Meet Our President
Dr. Marlene Tromp became the seventh President of Boise State University on July 1, 2019. She has worked in partnership with the top-tier faculty to increase the academic excellence of the university and has broken a student graduation record, research funding record, and philanthropy record since her arrival. She has increased access and enrollment for Idaho students and provided an affordable education for students from elsewhere to fuel the booming Idaho economy. With academic leadership, she has created pathbreaking partnerships with industry and nonprofits to advance students and the state.
She brought Boise State University into the UPWARDS partnership at the G7 Summit and oversaw the launch of the Microelectronics Education and Research (MER) Institute to advance efforts to prepare a broad array of students for work in the semiconductor industry. She brought Boise State onto the Council on Competitiveness, designed to enhance U.S. productivity and prosperity for all Americans. She formed strategic partnerships with industry, higher education and government by launching the Institute for Pervasive Cybersecurity. She supported enormous growth in the health sciences in every sector, graduated more students in education, and increased interdisciplinary thought-leadership through cutting-edge programs like the School of the Environment and School of Computing.

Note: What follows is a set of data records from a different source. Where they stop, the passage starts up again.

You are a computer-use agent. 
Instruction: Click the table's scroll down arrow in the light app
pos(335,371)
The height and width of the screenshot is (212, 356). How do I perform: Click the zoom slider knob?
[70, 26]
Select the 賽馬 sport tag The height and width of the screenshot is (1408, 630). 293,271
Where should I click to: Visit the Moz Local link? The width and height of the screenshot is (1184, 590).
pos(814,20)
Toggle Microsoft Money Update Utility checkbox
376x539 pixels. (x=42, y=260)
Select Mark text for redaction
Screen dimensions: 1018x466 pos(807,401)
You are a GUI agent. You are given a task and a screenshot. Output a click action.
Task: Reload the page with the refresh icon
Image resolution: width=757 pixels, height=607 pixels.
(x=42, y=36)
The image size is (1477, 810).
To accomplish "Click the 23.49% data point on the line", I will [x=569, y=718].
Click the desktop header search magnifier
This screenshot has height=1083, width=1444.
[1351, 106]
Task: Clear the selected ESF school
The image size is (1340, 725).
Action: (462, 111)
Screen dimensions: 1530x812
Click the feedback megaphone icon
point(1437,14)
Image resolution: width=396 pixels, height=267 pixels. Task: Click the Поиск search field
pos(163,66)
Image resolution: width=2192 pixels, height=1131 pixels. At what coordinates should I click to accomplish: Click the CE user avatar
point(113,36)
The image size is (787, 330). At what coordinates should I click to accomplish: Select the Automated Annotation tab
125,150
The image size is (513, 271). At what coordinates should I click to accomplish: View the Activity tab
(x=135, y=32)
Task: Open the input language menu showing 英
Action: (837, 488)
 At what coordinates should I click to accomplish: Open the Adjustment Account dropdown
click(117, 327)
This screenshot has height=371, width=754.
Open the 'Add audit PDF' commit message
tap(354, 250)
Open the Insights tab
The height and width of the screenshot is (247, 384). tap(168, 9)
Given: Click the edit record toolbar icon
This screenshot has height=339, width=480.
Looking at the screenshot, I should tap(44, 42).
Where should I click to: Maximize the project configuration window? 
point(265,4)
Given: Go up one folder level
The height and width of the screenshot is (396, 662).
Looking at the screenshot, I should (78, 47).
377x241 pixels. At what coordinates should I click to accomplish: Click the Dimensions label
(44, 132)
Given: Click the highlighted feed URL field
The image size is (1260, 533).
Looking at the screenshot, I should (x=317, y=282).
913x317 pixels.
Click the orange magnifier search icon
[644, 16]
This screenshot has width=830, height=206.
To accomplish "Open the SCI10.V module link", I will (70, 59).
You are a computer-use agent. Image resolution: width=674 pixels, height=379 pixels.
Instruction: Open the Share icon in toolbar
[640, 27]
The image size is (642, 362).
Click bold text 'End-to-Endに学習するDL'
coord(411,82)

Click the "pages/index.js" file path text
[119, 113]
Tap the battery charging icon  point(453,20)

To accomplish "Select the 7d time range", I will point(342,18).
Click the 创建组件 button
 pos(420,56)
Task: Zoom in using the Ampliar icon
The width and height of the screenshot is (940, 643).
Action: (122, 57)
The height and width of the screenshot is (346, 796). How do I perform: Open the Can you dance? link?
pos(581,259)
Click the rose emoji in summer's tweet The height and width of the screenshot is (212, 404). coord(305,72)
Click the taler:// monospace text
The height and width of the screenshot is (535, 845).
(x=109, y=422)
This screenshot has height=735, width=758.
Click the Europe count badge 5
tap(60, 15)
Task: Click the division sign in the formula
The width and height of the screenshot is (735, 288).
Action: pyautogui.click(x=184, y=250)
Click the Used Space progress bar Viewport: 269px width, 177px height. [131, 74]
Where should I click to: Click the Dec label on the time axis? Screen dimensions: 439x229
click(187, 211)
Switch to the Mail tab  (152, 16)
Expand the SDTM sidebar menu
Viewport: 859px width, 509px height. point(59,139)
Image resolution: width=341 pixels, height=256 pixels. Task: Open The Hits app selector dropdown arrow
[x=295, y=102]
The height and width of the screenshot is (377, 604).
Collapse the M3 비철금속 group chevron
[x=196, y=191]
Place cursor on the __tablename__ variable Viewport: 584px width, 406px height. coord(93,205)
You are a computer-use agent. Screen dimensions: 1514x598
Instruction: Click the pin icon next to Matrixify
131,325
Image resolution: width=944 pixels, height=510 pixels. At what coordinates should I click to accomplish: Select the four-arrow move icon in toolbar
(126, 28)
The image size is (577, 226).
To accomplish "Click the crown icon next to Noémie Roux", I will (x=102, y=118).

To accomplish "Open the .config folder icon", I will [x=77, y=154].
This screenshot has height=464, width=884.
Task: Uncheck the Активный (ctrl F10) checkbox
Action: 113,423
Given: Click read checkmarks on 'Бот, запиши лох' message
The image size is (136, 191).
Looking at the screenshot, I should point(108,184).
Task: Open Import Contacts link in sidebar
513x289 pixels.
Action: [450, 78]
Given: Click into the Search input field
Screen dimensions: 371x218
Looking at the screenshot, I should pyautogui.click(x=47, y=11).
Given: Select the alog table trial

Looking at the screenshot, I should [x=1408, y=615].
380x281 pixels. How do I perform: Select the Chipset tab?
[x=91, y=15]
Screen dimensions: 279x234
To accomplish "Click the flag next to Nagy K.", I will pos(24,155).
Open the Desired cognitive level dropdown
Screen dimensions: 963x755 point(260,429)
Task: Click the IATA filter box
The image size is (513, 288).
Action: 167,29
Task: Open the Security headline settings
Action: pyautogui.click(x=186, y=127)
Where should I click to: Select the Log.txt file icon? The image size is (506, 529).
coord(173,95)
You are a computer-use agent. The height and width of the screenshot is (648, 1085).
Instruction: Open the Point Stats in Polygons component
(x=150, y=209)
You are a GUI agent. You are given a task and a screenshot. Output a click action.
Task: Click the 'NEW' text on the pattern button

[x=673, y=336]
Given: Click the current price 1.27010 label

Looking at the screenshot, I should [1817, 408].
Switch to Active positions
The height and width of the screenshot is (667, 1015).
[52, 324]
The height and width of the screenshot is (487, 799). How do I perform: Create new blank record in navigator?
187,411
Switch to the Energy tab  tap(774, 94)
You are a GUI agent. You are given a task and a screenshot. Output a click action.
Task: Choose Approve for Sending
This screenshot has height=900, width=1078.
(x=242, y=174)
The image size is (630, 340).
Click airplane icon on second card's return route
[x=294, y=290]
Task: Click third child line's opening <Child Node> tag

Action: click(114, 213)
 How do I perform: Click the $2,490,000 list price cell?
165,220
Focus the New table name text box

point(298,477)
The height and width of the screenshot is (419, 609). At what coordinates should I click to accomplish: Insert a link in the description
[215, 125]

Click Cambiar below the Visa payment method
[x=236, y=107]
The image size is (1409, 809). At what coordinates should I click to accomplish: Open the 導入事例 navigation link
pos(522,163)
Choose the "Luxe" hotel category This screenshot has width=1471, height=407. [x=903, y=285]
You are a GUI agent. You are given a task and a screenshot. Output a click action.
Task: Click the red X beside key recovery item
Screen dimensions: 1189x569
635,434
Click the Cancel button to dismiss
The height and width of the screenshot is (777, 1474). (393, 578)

She also had the privilege of opening an award-winning fine arts facility and a world-class engineering facility focused on materials science and pathbreaking qDNA research for quantum computing.
Her passion for supporting students inspired her to increase student access by developing an endowment for the Presidential True Blue Scholarship to reduce the barrier of financial need —giving more students the opportunity to change their lives and bring their gifts to the world. Her conviction that students in rural communities deserved access to quality higher education led her to spearhead the Community Impact Program, which brings education to them, the Hometown Challenge, which helps students return home to give back in their communities. She made Boise State a founding member of REP4, a national effort to engage students themselves in redesigning higher education, so it works better for them, and supported Bronco Gap Year, which has provided students with a low-cost, flexible and individualized college learning experience.
She deepened Boise State’s community engagement and scholarly inquiry through the creation of a President’s Professor of Public Scholarship and Engagement, designed to bring our faculty’s excellent research into the service of our broader community, as well as the pathbreaking Institute for Advancing American Values, which is designed to bring people from different perspectives together to hear and learn from one another. She serves as one of 24 members of the NCAA Division I Board of Directors from the hundreds of Division I institutions across the country. She is one of a handful of presidents selected by the Federal Reserve Chair of San Francisco to consult on higher education.
She has spent the majority of her administrative career at AAU institutions. She served as the campus provost and executive vice chancellor at the University of California at Santa Cruz, where she oversaw one of the most outstanding faculties on the continent. She also served as a dean and vice provost at Arizona State University, named the most innovative in the nation six years in a row.
She remains a dedicated scholar and is author of several books and many articles on Victorian literature and culture and its relationship to our current cultural moment.